The demand, sent by Special Deputy Attorney General Jennifer T. Harrod, was signed Dec. 16, 2015, yet it was unearthed weeks later by WidenI-77.org founder Kurt Naas, who has been asking similar questions for going on three years.

As we all know by now, the NCDOT sped up the process in the face of mounting criticism last year, to contractually bind North Carolina for 50 years to a Spanish company with a poor track record. Our grandchildren and great-grandchildren should not live with a questionable deal orchestrated by a questionable bureaucracy.

A 50,000 foot view of the contract reveals that Cintra was the only bidder, that the toll rates are a moving target, that there was no economic impact study, that North Carolina is on the hook should the toll road revenue model fall apart as it has in other Public Private Partnerships.

That a vibrant area like Lake Norman would be short-changed by the state and Charlotte comes as no surprise to people like former Cornelius Mayor Gary Knox who says there’s a history of funding being diverted from the I-77 corridor between Charlotte and Lake Norman to I-485 and even I-85 in Charlotte.

And, sadly, the Charlotte Chamber has accepted $10,000 in funding from Cintra so that it is a “Platinum” sponsor of an upcoming transportation “summit,” forever tarnishing the word. That the Charlotte Chamber has helped drive a wedge between Charlotte and Lake Norman is inexcusable.

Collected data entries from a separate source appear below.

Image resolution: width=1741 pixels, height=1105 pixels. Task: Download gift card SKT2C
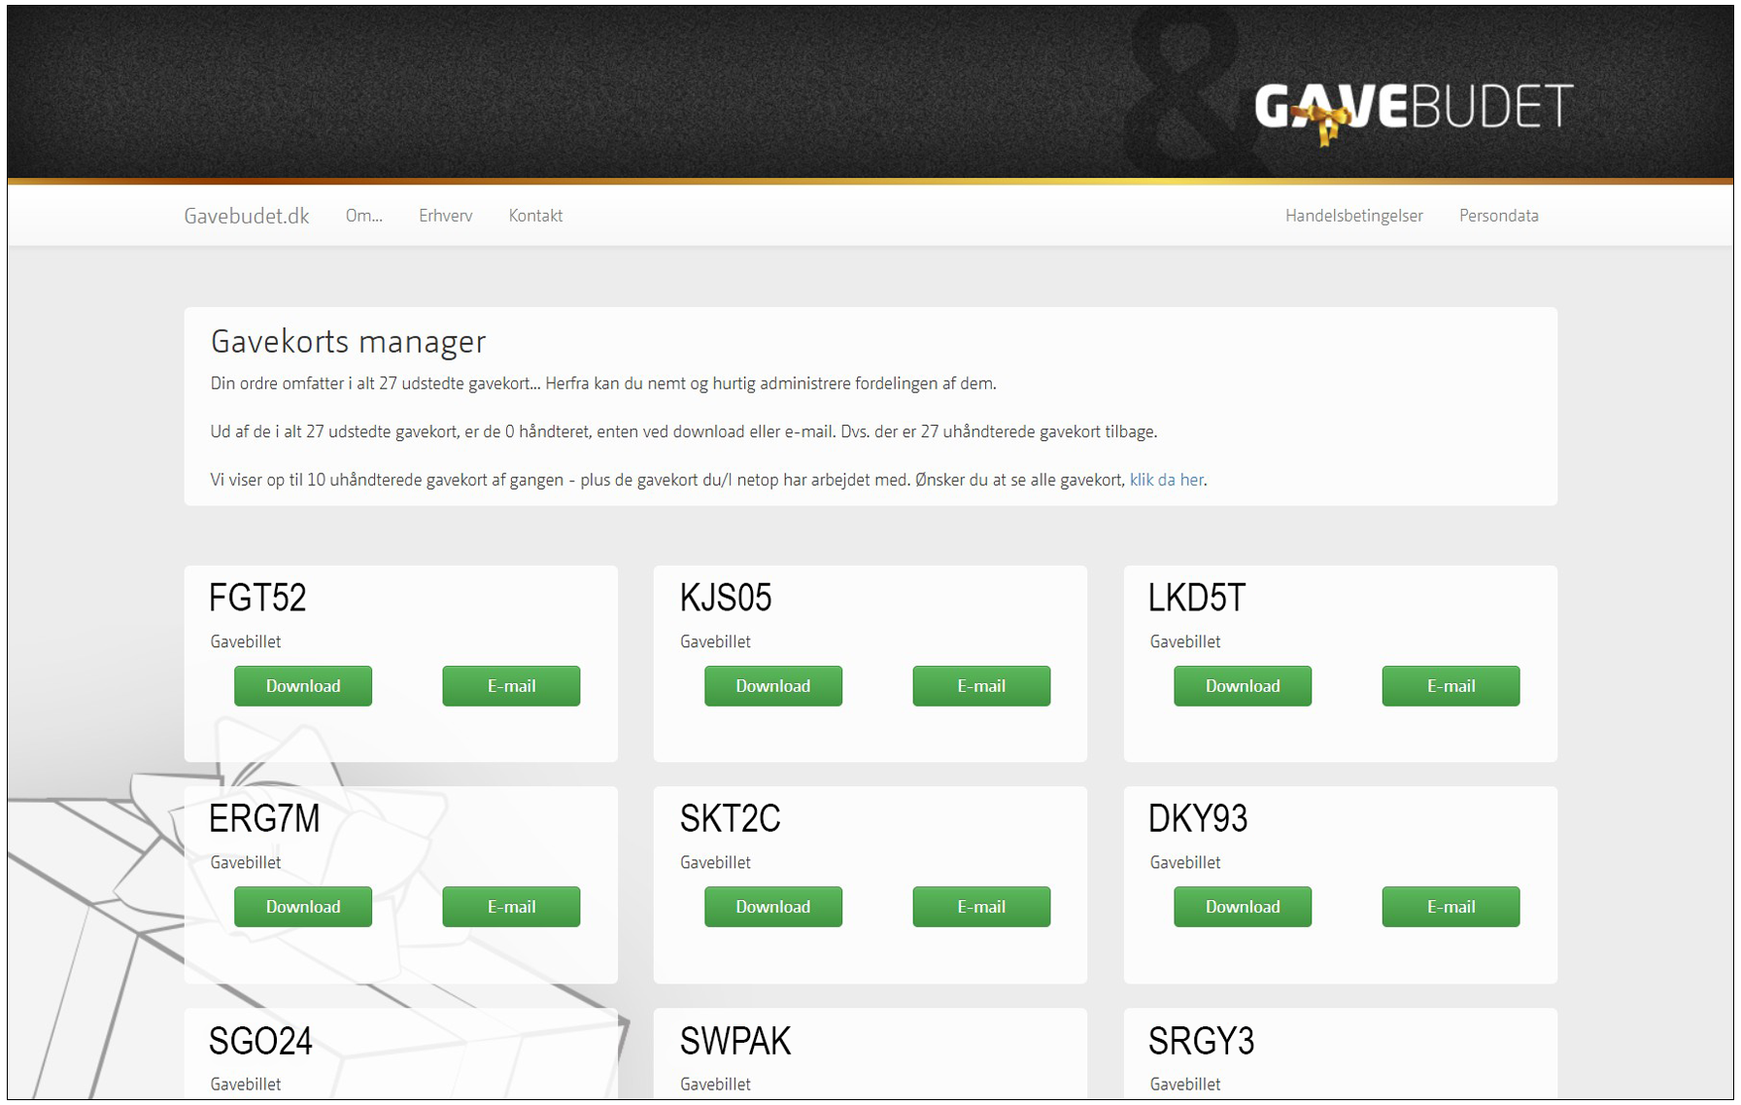772,907
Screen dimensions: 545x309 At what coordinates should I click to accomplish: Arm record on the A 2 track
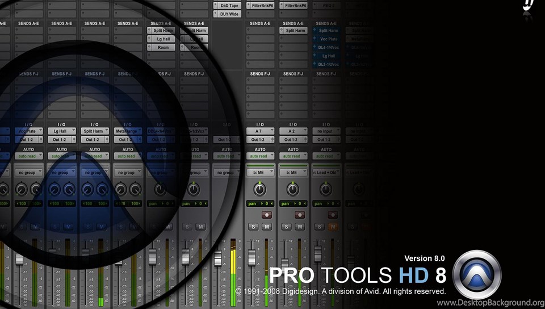(x=299, y=215)

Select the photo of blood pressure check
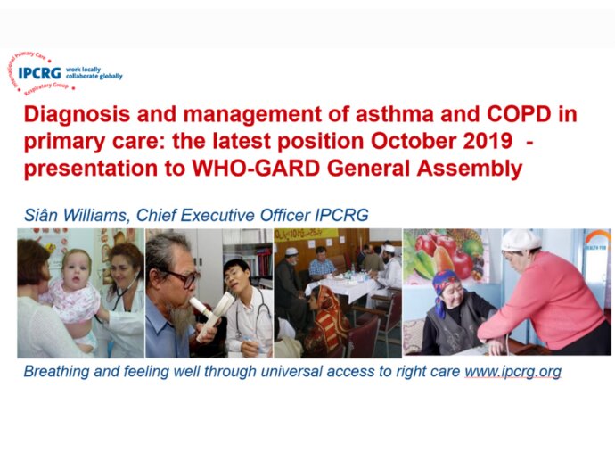tap(507, 292)
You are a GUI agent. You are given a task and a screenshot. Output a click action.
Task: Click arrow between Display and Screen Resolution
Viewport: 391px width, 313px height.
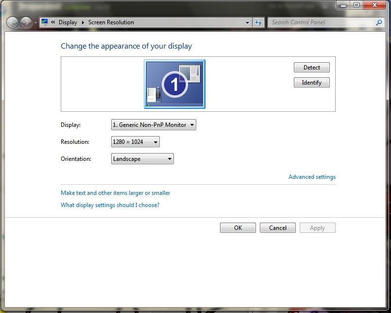click(83, 22)

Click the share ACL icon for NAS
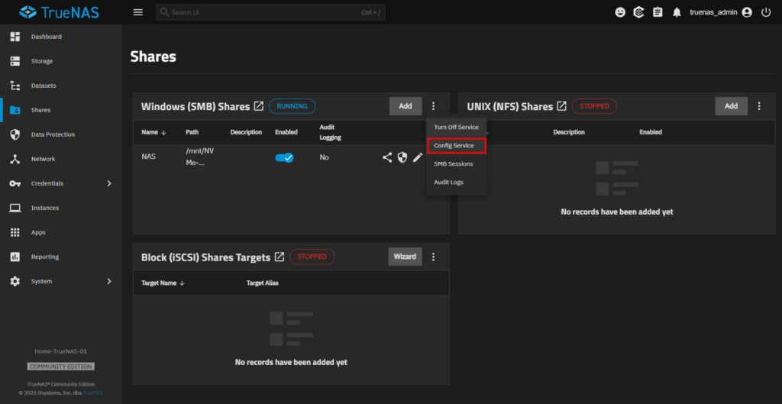tap(387, 157)
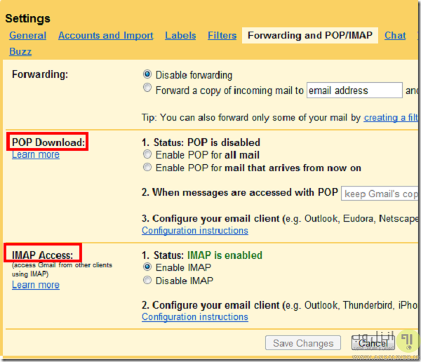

If your business is a member of the Charlotte Chamber, we urge you to cancel and tell them why. If you’re considering joining, don’t. The Lake Norman Chamber does a better job

Strangely, during all this, the Lake Norman Transportation Commission has maintained a low profile. Its voice, and the ability to rally funding for an independent economic impact study, were desperately needed when deep concerns were raised about this project. This is an epic fail for the Lake Norman region. It’s time for a management reorganization of the LNTC.